TO BE DONE:
• A. Could you duplicate everything from "Under the motto" down to "the finish line." in the article on Spain's EU presidency?
• B. Can you go on with the article about Spain's EU presidency, picking up after its final sentence?

# DOCUMENT SEGMENT start

Spain’s EU Presidency: The Agenda to Bring “Europe, Closer”
On July 1, Spain took over the rotating presidency of the Council of the EU from Sweden. With the last fully operational presidency before the European Parliament election in June 2024, and with a Spanish general election on July 23, the article identifies the key priorities of the Spanish Presidency to make the EU more capable of addressing today's challenges.
On July 1, Spain took over the rotating presidency of the Council of the EU from Sweden. This is an opportunity for a member state to highlight its political vision for the EU. For the next six months Spain will steer the work of the EU: organizing key meetings, summits and trialogues to advance the EU’s agenda. It will also work together with the upcoming Belgian and Hungarian presidencies under the Trio Program to ensure the continuity of projects and negotiations over the next 18-months. The challenges facing the EU — internally and externally— are immense, and the pressure to deliver is high. Even more so, because this is the last fully operational presidency before the European Parliament election in June 2024 and on July 23, Spain will hold snap national elections, potentially leading to a new government running the Spanish EU presidency.
Under the motto “Europe, closer”, Spain has set out four priorities that focus on areas and reforms to make the EU a stronger union, capable of rising to major global challenges. Spain will seek to reindustrialize and boost the EU’s competitiveness on the global market, continue its ambitious climate and digital agenda, promote greater social and economic cohesion, and build stronger unity among member states. To achieve this, there are several key EU policies and legislative files that the Spanish presidency will have to get over the finish line.
Under an economy-heavy agenda, the Green Deal Industrial Plan—created partially as a response to the United States’ Inflation Reduction Act—will take center stage. In the UN Climate Change’s race to zero campaign there has been mounting pressure for the EU to keep up with the competition by boosting its manufacturing capacity and building resilient supply chains to produce clean technologies. In order to meet this goal, the Spanish presidency will have to achieve progress on two pieces of legislation, the Critical Raw Material Act and the Net-Zero Industry Act. It is also expected to reach agreement among EU member states on the European Commission’s negotiating directives for the EU-US Critical Minerals Agreement—a transatlantic effort to avoid a green-subsidy race.

# DOCUMENT SEGMENT end
# RECORD SET start

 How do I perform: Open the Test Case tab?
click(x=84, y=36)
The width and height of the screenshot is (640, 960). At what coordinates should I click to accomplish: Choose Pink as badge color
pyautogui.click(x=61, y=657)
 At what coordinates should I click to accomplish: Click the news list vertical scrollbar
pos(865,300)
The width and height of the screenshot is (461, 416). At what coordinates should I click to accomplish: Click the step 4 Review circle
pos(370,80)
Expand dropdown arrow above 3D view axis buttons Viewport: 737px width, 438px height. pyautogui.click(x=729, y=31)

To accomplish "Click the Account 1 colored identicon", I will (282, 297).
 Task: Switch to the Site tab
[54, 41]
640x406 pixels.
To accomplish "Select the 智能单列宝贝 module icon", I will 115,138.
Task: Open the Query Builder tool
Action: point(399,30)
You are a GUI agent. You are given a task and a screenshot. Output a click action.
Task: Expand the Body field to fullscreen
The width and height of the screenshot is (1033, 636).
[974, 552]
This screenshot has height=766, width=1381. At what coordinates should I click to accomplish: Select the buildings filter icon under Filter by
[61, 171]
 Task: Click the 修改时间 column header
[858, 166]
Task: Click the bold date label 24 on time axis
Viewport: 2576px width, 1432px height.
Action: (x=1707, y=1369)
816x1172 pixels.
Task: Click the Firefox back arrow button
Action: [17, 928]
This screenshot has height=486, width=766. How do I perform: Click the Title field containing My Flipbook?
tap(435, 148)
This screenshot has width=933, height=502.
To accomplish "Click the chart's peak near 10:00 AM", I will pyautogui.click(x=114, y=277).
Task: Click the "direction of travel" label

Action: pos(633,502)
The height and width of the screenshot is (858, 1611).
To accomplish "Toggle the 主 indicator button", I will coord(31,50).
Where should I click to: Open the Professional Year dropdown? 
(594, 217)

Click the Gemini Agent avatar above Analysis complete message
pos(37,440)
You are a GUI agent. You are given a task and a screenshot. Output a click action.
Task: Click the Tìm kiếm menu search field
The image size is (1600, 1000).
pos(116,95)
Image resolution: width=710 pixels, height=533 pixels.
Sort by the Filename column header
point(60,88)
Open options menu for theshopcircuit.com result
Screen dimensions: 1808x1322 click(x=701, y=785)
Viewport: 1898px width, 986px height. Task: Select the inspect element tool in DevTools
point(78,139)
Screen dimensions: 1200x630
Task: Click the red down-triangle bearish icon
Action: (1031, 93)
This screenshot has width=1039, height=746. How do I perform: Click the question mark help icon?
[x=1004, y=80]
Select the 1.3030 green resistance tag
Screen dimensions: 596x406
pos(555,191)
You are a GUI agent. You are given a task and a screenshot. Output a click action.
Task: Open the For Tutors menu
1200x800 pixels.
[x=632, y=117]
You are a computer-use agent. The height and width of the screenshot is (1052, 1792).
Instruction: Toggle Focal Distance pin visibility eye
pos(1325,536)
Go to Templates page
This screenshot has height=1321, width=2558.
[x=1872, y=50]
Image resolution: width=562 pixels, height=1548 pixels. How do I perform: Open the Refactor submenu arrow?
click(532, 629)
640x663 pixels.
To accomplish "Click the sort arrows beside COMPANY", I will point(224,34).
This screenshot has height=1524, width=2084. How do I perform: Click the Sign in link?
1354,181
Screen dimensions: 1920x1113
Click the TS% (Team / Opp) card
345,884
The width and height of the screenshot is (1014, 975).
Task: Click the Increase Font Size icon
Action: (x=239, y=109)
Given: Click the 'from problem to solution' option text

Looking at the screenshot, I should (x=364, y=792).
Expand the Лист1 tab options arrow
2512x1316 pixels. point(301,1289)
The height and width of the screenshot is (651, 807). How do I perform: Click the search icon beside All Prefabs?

# RECORD SET end

ANSWERS FOR THE TASKS:
• A.
Under the motto “Europe, closer”, Spain has set out four priorities that focus on areas and reforms to make the EU a stronger union, capable of rising to major global challenges. Spain will seek to reindustrialize and boost the EU’s competitiveness on the global market, continue its ambitious climate and digital agenda, promote greater social and economic cohesion, and build stronger unity among member states. To achieve this, there are several key EU policies and legislative files that the Spanish presidency will have to get over the finish line.

• B.
Spain will also use this opportunity to reform the EU’s economic governance framework. Despite a general agreement on the need to adapt the fiscal rules under the Stability and Growth Pact, two blocks have formed around Germany and France on how to go about this. As one of the initiators of the push for a reform to establish more flexible rules on the path and pace of national debt reductions, it will be interesting to see how Spain navigates its role as an honest broker to reach a deal before the old rules snap back into effect in 2024.
Along the same lines, the Spanish presidency will also need to broker an agreement on a revised Multiannual Financial Framework. The 7-year budget was adopted in 2020, but the unprecedented financial support for Ukraine has made it difficult for the EU to continue delivering on its objectives without additional resources. This will be another major challenge, as the EU budget is one of the most contentious files and reaching consensus among 27 member states is a formidable challenge. One area where money will not be an issue is support for Ukraine. Under the new Facility for Ukraine instrument, 50 billion Euros of loans and grants are proposed to provide stable funding for Ukraine’s recovery and reconstruction from 2024 to 2027.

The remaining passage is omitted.